In [1]:
import os
os.environ["OMP_NUM_THREADS"] = "4"

In [2]:
%load_ext autoreload
%autoreload 2
%cd code

C:\Users\maja9\Documents\GitHub\Clustering-Algorithms\code


In [3]:
import pandas as pd
import numpy as np

from sklearn.neighbors import kneighbors_graph
from sklearn.cluster import SpectralClustering


import matplotlib.pyplot as plt
import seaborn as sns

In [4]:
from sklearn.metrics import adjusted_rand_score, silhouette_score
from sklearn.metrics import davies_bouldin_score

def adjusted_rand_index(labels_true, labels_pred):
    return adjusted_rand_score(labels_true, labels_pred)

def purity_score(y_true, y_pred):
    # Compute contingency matrix
    contingency_matrix = pd.crosstab(y_true, y_pred)
    # Sum of maximum values in each column
    return np.sum(np.amax(contingency_matrix.values, axis=0)) / np.sum(contingency_matrix.values)

def davies_bouldin_index(data, labels):
    return davies_bouldin_score(data, labels)

def silhouette_coefficient(data, labels):
    return silhouette_score(data, labels)

def f_measure(labels_true, labels_pred):
    contingency_matrix = pd.crosstab(labels_true, labels_pred)
    precision = contingency_matrix.max(axis=0).sum() / len(labels_pred)
    recall = contingency_matrix.max(axis=1).sum() / len(labels_true)
    return 2 * (precision * recall) / (precision + recall)
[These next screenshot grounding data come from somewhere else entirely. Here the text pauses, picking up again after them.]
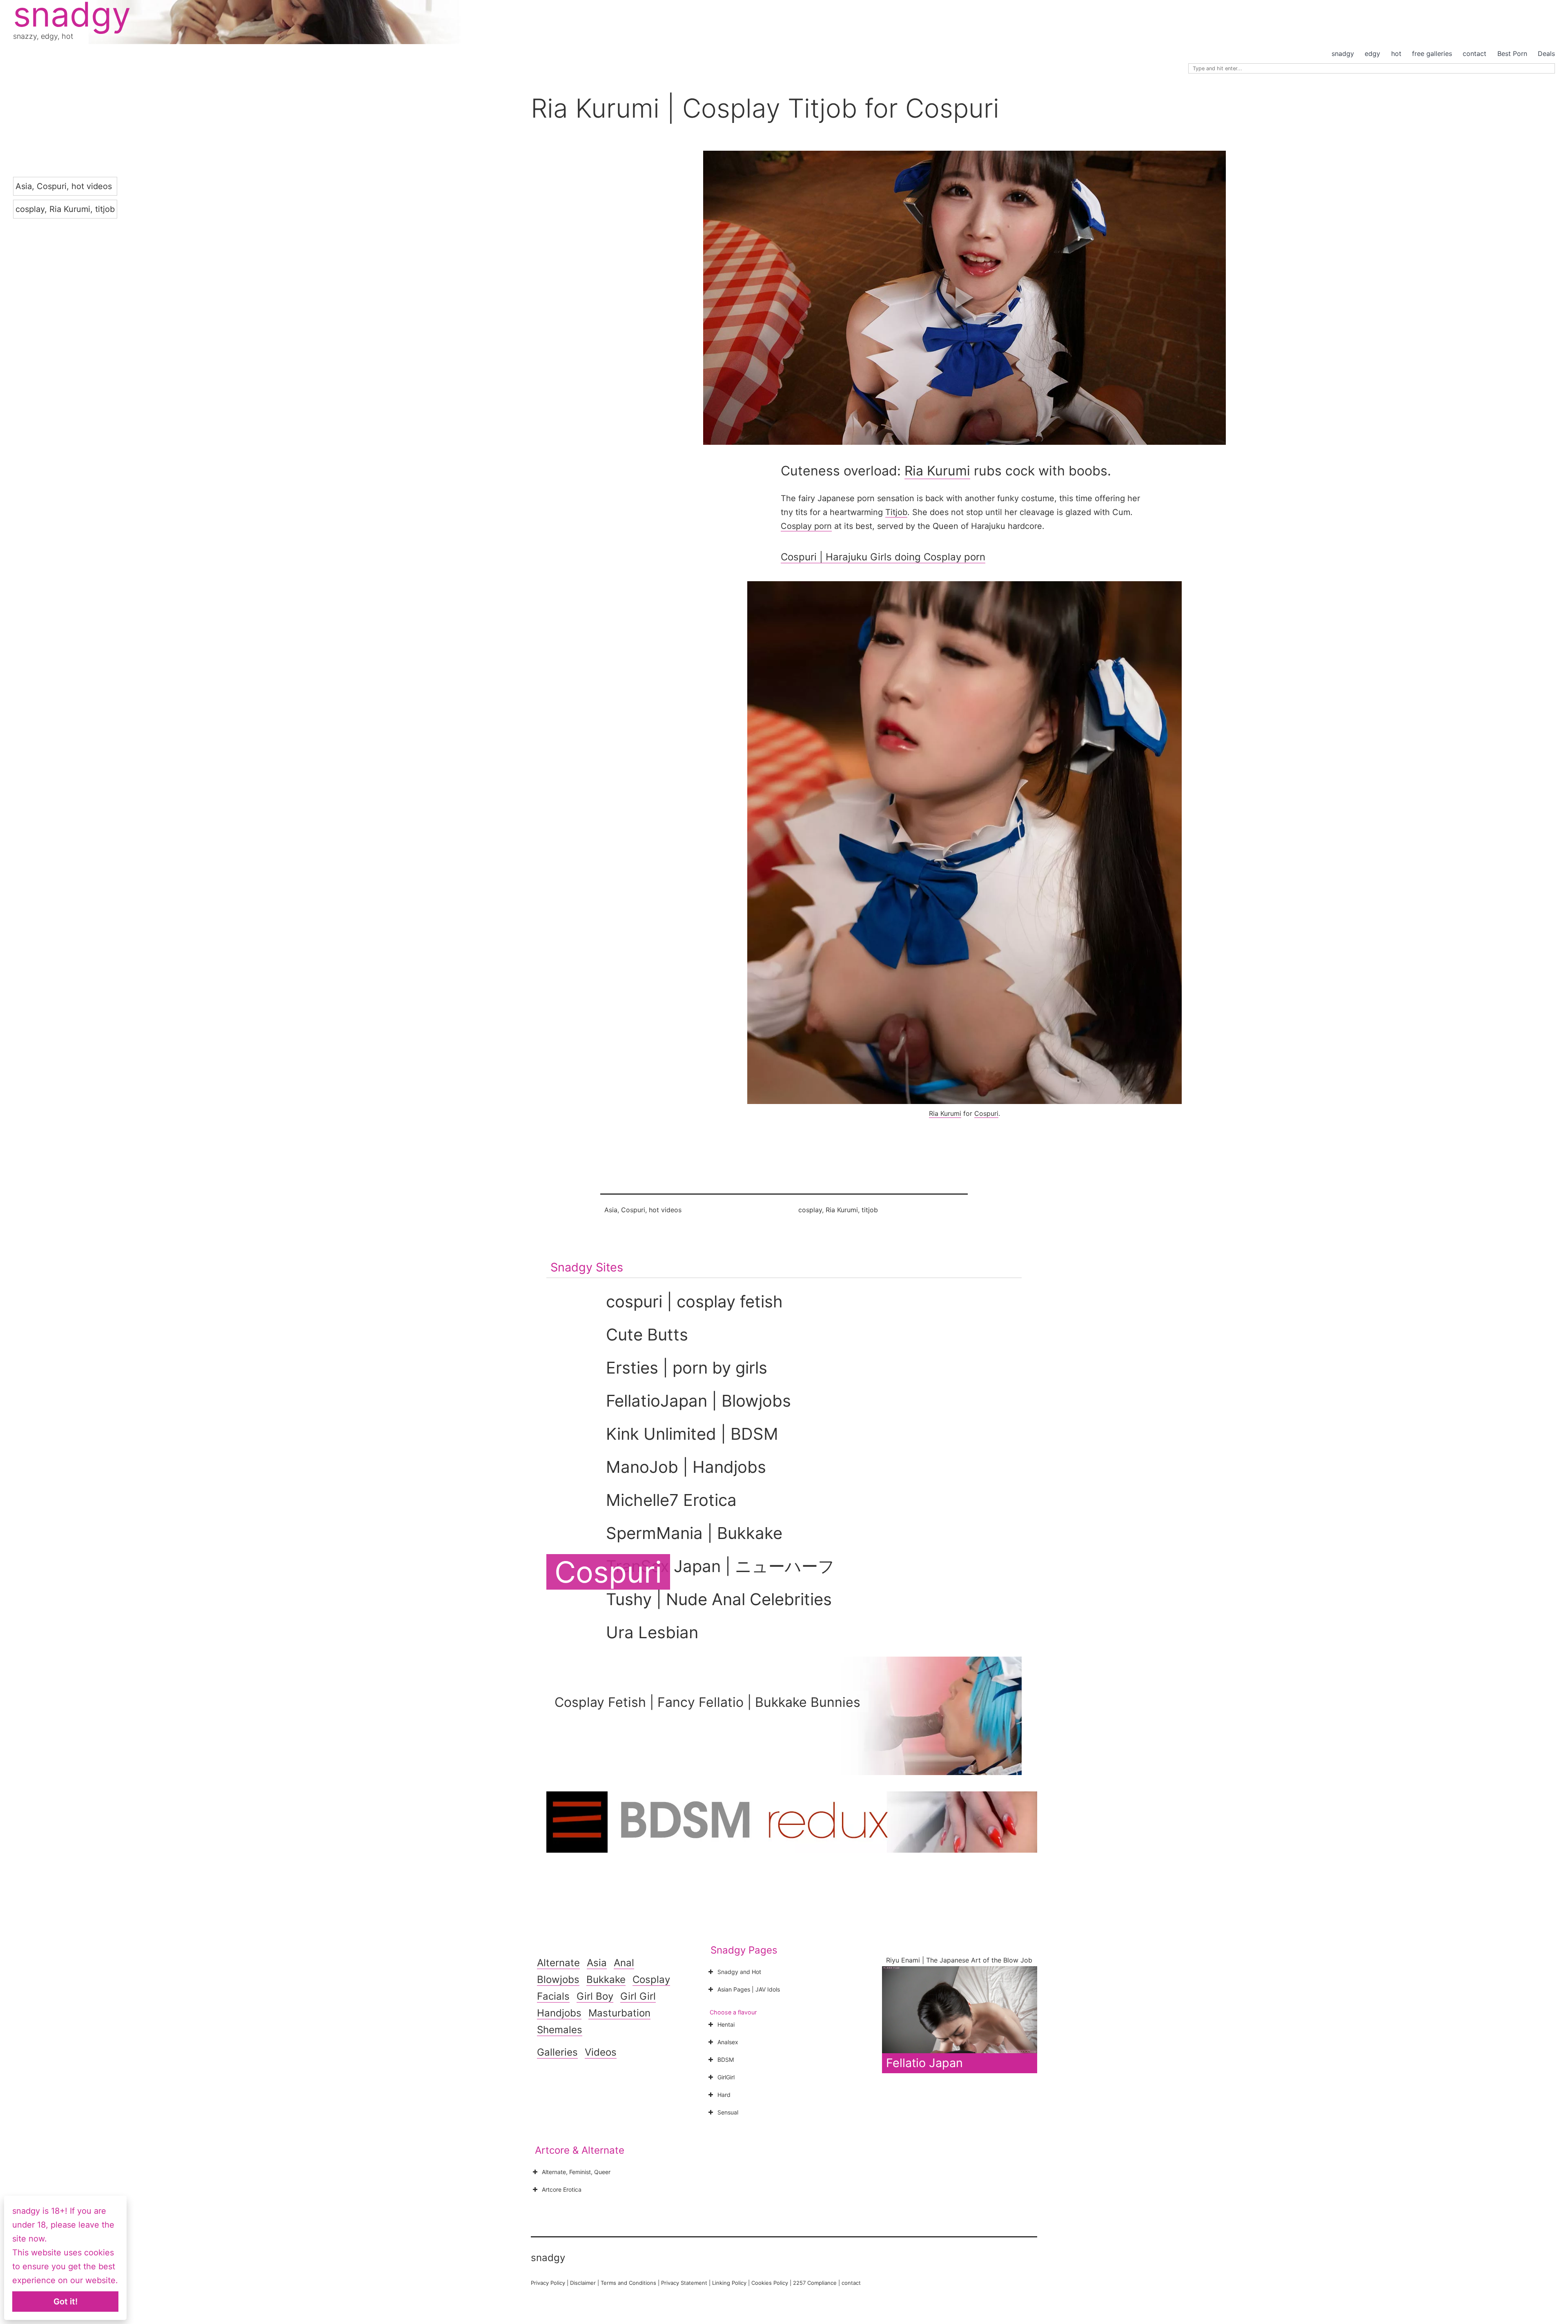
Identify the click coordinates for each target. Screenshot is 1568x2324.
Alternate (558, 1963)
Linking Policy (729, 2282)
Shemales (559, 2030)
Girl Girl (638, 1996)
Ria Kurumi (69, 209)
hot (1396, 53)
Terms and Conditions (628, 2282)
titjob (105, 209)
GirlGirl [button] (726, 2077)
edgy (1372, 53)
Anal (624, 1963)
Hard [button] (724, 2094)
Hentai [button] (726, 2024)
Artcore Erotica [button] (561, 2189)
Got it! (65, 2301)
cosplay (30, 209)
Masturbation (619, 2013)
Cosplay (651, 1979)
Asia (24, 186)
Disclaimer (583, 2282)
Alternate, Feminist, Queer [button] (576, 2171)
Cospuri (52, 186)
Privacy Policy (548, 2282)
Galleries (557, 2052)
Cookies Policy (769, 2282)
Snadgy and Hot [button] (739, 1971)
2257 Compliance (815, 2282)
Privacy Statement (684, 2282)
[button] (964, 298)
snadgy (1343, 53)
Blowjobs (558, 1979)
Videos (601, 2052)
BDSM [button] (725, 2059)
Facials (553, 1996)
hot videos (91, 186)
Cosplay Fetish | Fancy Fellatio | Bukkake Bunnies (707, 1702)
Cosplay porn (806, 526)
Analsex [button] (727, 2042)
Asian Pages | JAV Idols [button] (748, 1989)
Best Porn (1512, 53)
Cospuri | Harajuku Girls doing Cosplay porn (883, 557)
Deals (1546, 53)
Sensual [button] (727, 2112)
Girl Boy (595, 1996)
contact (1474, 53)
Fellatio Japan (924, 2063)
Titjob (896, 512)
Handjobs (559, 2013)
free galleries (1432, 53)
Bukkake (606, 1979)
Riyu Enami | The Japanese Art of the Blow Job (959, 1960)
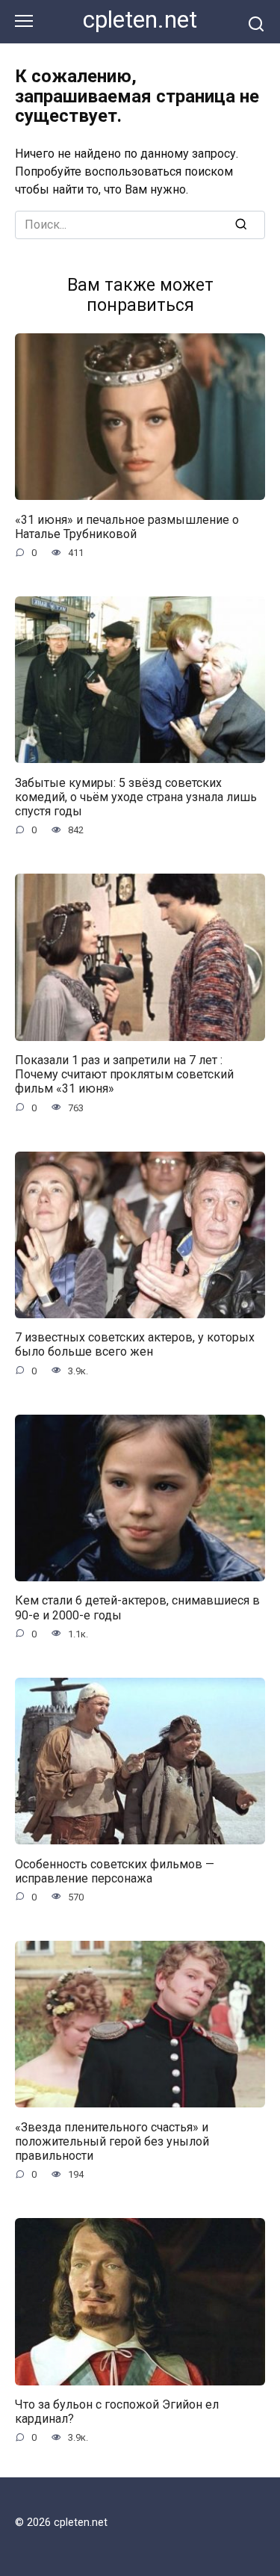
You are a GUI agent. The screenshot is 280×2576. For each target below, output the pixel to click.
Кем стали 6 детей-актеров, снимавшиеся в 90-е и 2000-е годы (137, 1607)
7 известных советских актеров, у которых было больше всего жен (135, 1344)
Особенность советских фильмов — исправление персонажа (114, 1870)
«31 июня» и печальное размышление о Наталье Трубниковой (127, 526)
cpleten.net (140, 20)
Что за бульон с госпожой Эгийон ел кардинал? (117, 2411)
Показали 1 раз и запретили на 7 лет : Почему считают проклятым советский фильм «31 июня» (124, 1074)
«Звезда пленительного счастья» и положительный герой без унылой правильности (112, 2140)
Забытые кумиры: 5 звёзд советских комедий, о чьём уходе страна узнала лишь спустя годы (136, 796)
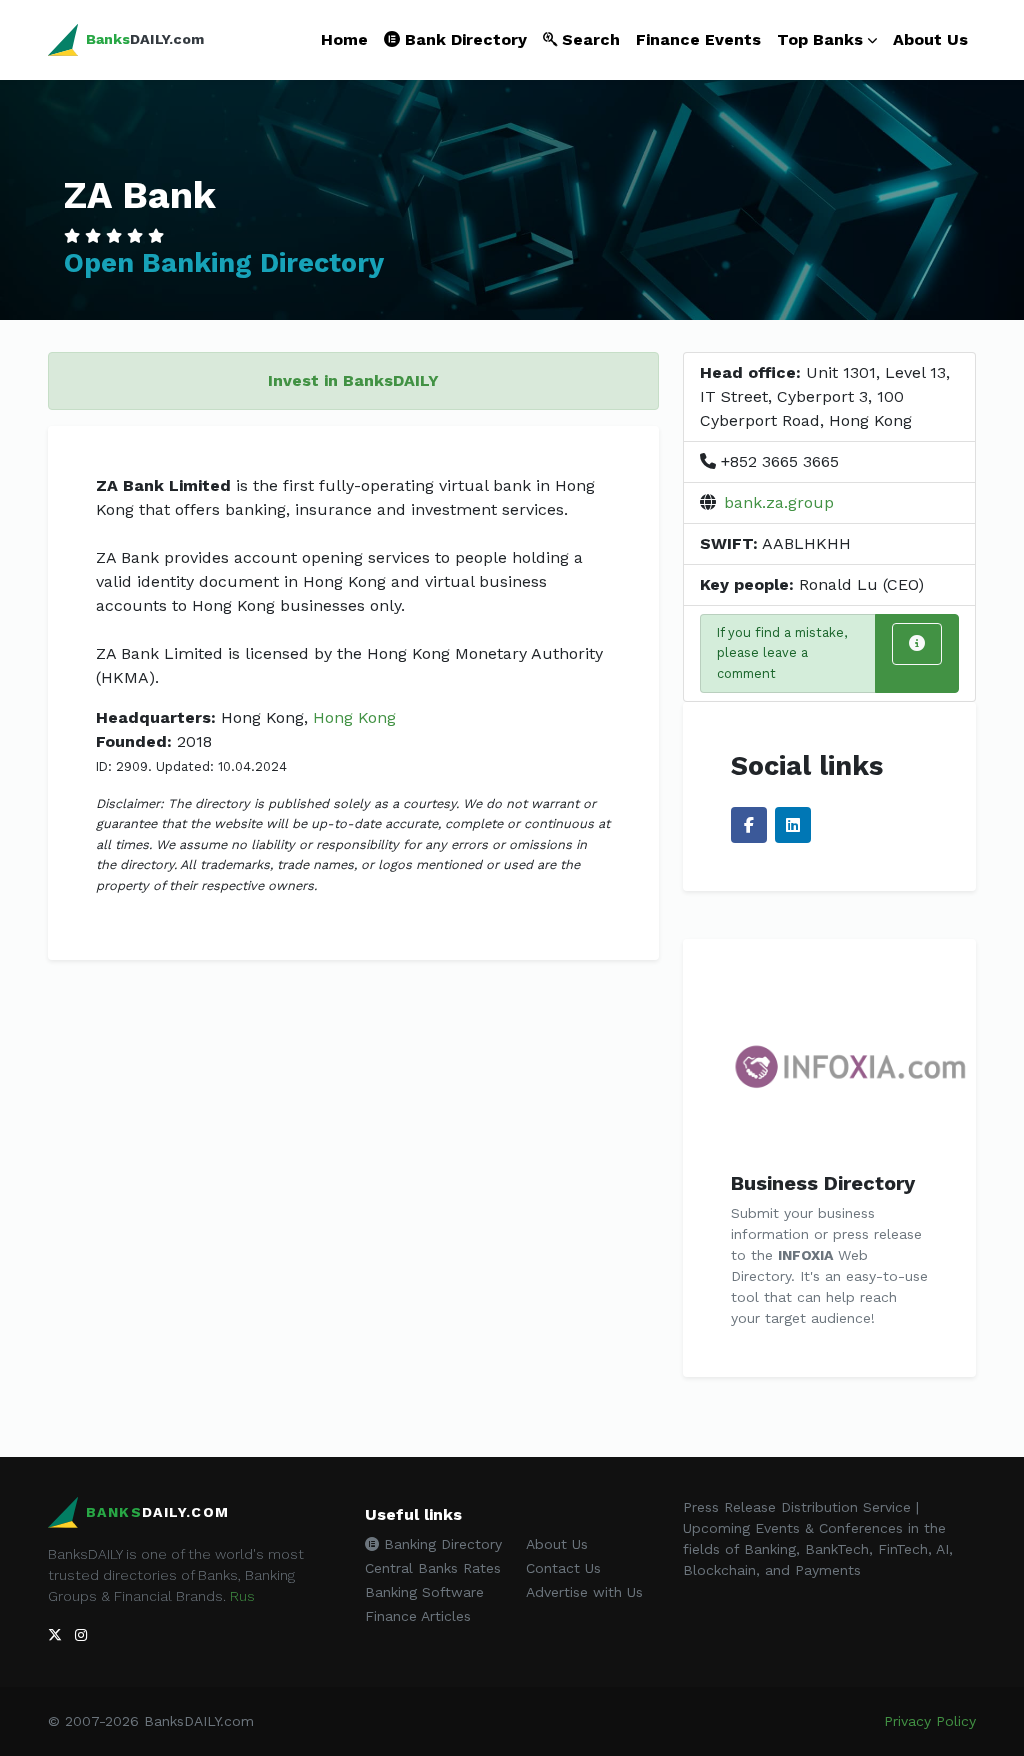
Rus (242, 1596)
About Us (930, 39)
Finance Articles (418, 1616)
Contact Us (563, 1568)
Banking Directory (440, 1544)
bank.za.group (779, 502)
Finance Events (698, 39)
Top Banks (820, 39)
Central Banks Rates (433, 1568)
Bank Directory (463, 39)
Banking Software (424, 1592)
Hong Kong (354, 717)
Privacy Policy (930, 1721)
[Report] (917, 644)
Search (588, 39)
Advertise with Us (584, 1592)
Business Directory (823, 1183)
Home (344, 39)
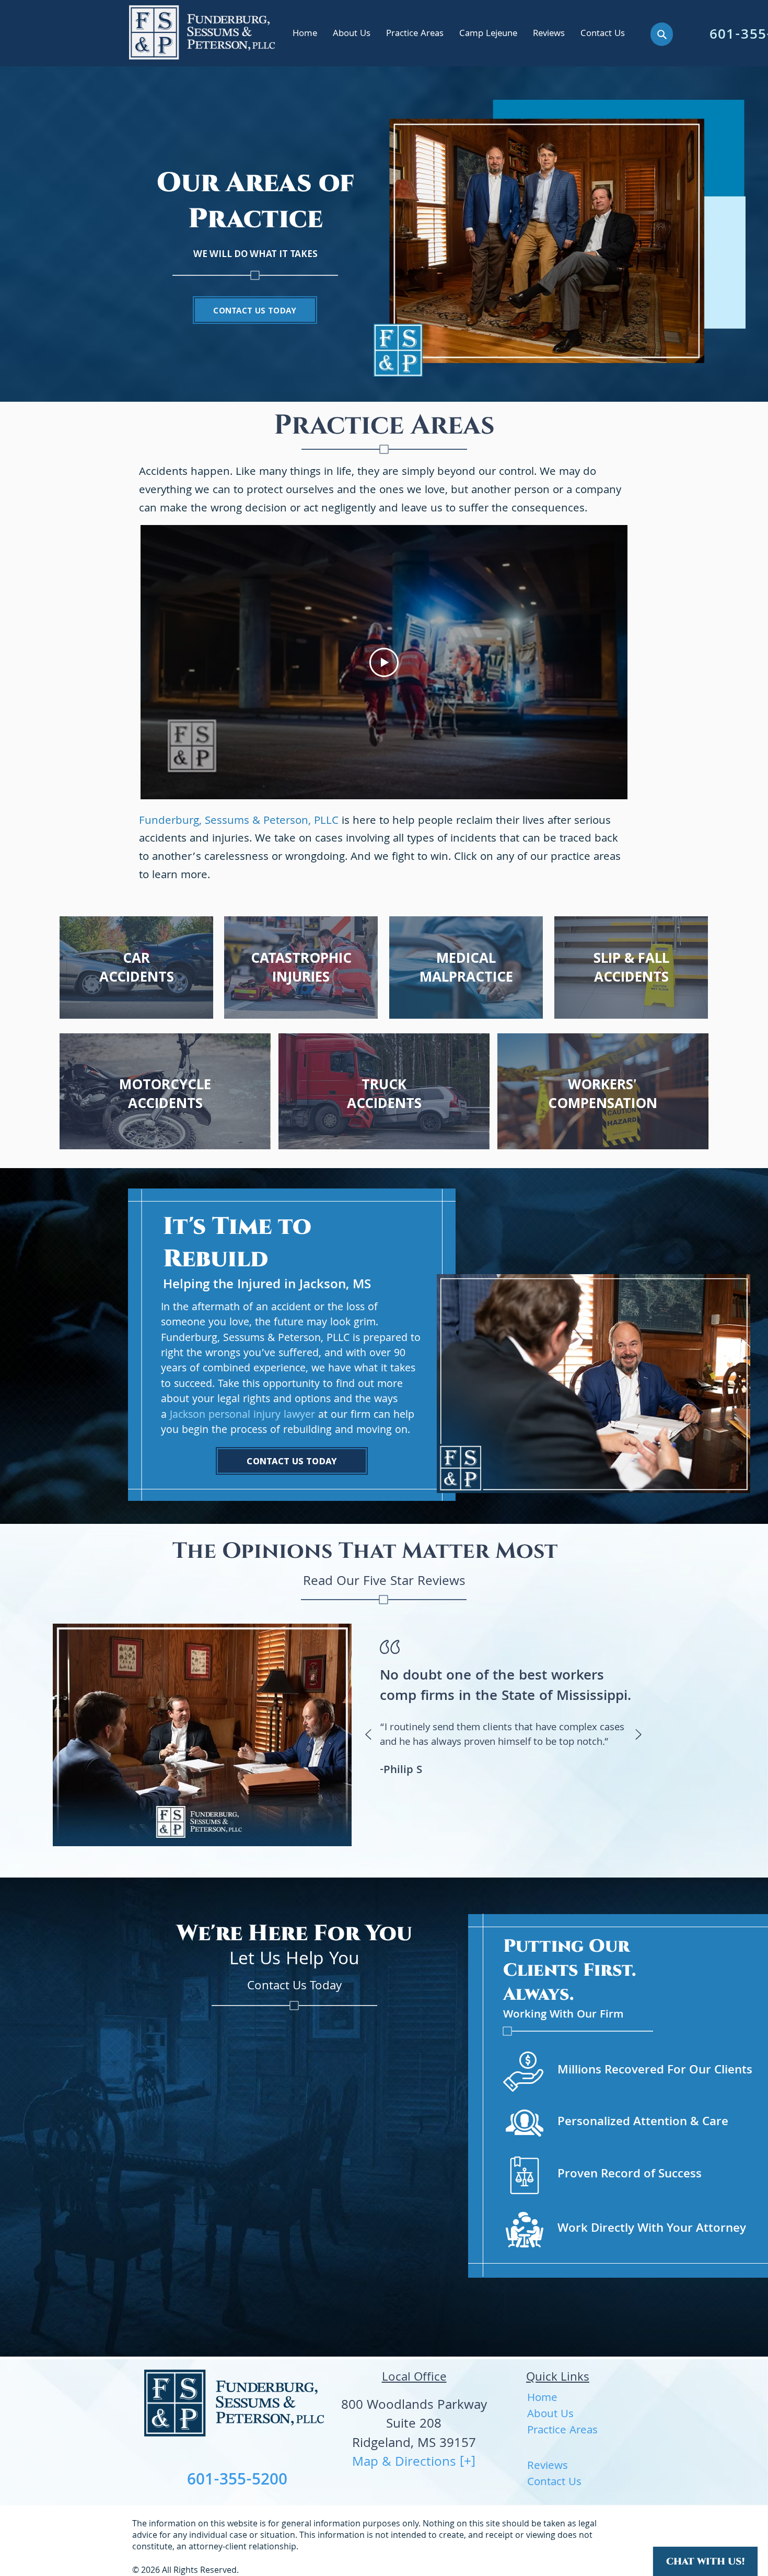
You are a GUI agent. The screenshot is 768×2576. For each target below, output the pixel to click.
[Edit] (661, 34)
def get_metrics(X, y, labels_pred, k, affinity, assign_labels, n_neighbors, eigen_solver):

    # Compute metrics
    dbi = davies_bouldin_index(X, labels_pred)
    silhouette = silhouette_coefficient(X, labels_pred)

    ari = adjusted_rand_index(y, labels_pred)
    purity = purity_score(y, labels_pred)
    fmeasure = f_measure(y, labels_pred)

    # Append results
    results = {
        "k": k,
        "affinity": affinity,
        "assign_labels": assign_labels,
        "n_neighbors": n_neighbors,
        "eigen_solver": eigen_solver,
        "ARI": ari,
        "Purity": purity,
        "F-Measure": fmeasure,
        "Davies-Bouldin Index": dbi,
        "Silhouette Coefficient": silhouette
    }
    return results

In [5]:
import pandas as pd
import numpy as np
from sklearn.cluster import SpectralClustering
import matplotlib.pyplot as plt

def run_all_spectral_clustering(data_X, data_y):
    results = []

    for k in range(2, 8):
        for affinity in ["rbf", "nearest_neighbors"]:
            for assign_labels in ['kmeans', 'discretize']:
                for eigen_solver in ['arpack', 'lobpcg']:

                    if affinity == "nearest_neighbors":
                        for n_neighbors in [5, 10, 15, 20]: #grid
                        #for n_neighbors in [30, 40, 50, 100]: #sick
                        #for n_neighbors in [200]: # vowel
                            spectral = SpectralClustering(
                                n_clusters=k,
                                affinity=affinity,
                                assign_labels=assign_labels,
                                eigen_solver=eigen_solver,
                                n_neighbors=n_neighbors,
                                random_state=42
                            )

                            try:
                                labels = spectral.fit_predict(data_X)
                            except Exception as e:
                                print(f"Error en combinación k={k}, affinity={affinity}, n_neighbors={n_neighbors}, assign_labels={assign_labels}, eigen_solver={eigen_solver}: {e}")
                                continue


                            results_spectral = get_metrics(data_X, data_y, labels, k, affinity, assign_labels, n_neighbors , eigen_solver)
                            results.append(results_spectral)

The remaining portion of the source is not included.